Artists Association showcases student creativity

Sophia Li’s (11) brush swept onto the watercolor paper, leaving hues of blues, pinks, and oranges in its trail.

“I felt excited to see the end result of my painting because it was the first time that I didn’t follow my reference exactly,” Li said. “I incorporated my own style, and I couldn’t wait to see how the elements that turned out.”

She squinted at the paper as she added the last of the shadows and highlights in colored pencil to the rippling water and feathers of her swan. After about four hours of working, Li finished one of her two pieces for Artists Association’s pop-up gallery, March 28.

“[The pop-up gallery was held] to expose artwork,” Co-president Cindy Qiao (12) said. “The entire purpose of our club is to show appreciation for student [art]work because I think people don’t really realize how talented students are at Westview. Our job is just to spread that around campus and off-campus and give [the artists] opportunities to showcase their work where usually they aren’t able to outside of the classroom.”

In order to prepare for the event, Artists Association contacted teachers to make announcements regarding art submissions and created a sign-up sheet that collected information such as the artists’ names, pieces, and the medium they worked in.

“The pieces that we showcased were in acrylic, watercolor, oil pastel, tempera, and on scratch board,” Co-president Michelle Huang (12) said. “Next time, we plan to try [to] showcase art in even more mediums such as photography and ceramics.”

Qiao said that through the event, she hoped to reach out to other student artists outside of the club so that their works could be displayed as well. Altogether, 15 students contributed to the booth.

“I think just being able to see like what people are creating is really interesting and as an artist myself I think it’s really important to look at other people’s work and not just your own,” she said. “I think it’s really important that you get exposure and the opportunity to see others’ reactions to your work, and really just to be a part of a community that is willing to encourage each other.”

According to Qiao, seeing positive reactions to one’s art is important in order to solidify notions of truly being an artist.

“[Seeing other people admire your art] really helps in beginning to realize that you should take yourself seriously as an artist,” she said. “People respect and want to know your ideas, so you should respect yourself too.”
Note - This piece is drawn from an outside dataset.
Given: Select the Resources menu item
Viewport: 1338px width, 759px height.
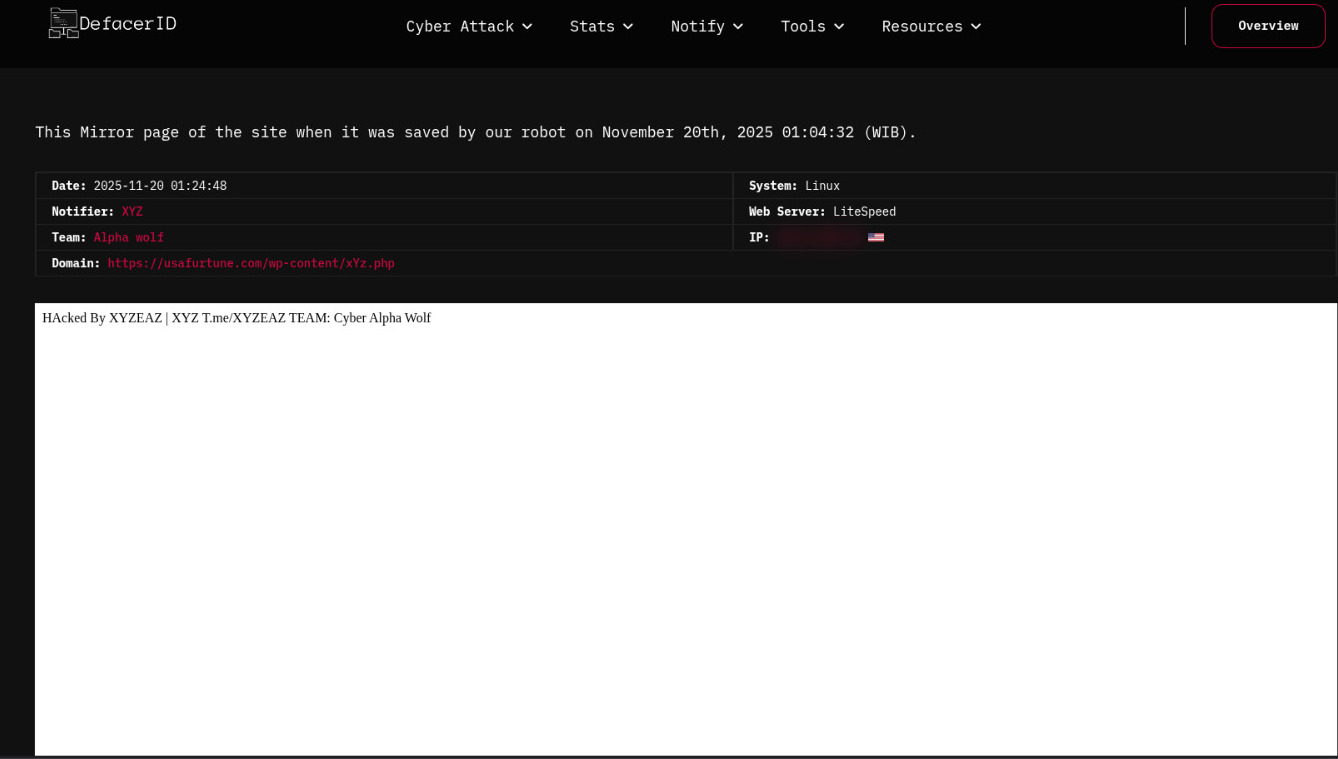Looking at the screenshot, I should click(921, 26).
Artists Association also started selling stickers this year at their club rush booth and pop-up gallery. These stickers were designed by students digitally with Illustrator and Photoshop or by hand. The club then compiled scans of the designs onto a document and printed them out onto sticker paper.

“I feel like [selling stickers] is a way to appreciate art without having it be too serious,” Qiao said. “Sometimes there’s a stigma around art in that it’s not for everyone, but I think especially when students make their own stickers and prints, it’s very easy to gain everybody’s attention because it’s just something so casual and so we sort of made it an easier thing to approach.”

According to Huang, making art approachable is extremely important. By having the artists bring their friends and other people who would not normally be exposed to art to the pop-up gallery, Artists Association aimed to help cultivate an interest for art.

“The idea of art becomes more intimate; people no longer regard it as a foreign subject that they think is intimidating or that they can’t do,” Huang said. “It’s not something that you think is tangible, either for you or even your close peers to do. [But the pop-up gallery] makes [art] less foreign because then the artist and the piece aren’t separated, and the art is created by someone you personally know.”

According to Qiao, not many students involve themselves in subjects like STEM and art at the same time. By displaying student art, Qiao wanted to let others know that there are opportunities to do art alongside other subjects, and that people don’t have to focus on solely one or the other.

“I think that separation [between STEM and art] needs to be broken because [art] is a really interesting way to think,” she said. “I think [art is] just really good to get a different perspective on how to approach problems and how to express yourself, and I think it is a break from doing things specifically in one way.”

To Qiao, art is something that everyone can connect with, whether people are in the club, taking art classes, or just doodling on their own.

“Because art is a common thing between all of us, it really does help us communicate and understand each other,” she said. “[Art] is just something you can connect to other people with very easily.”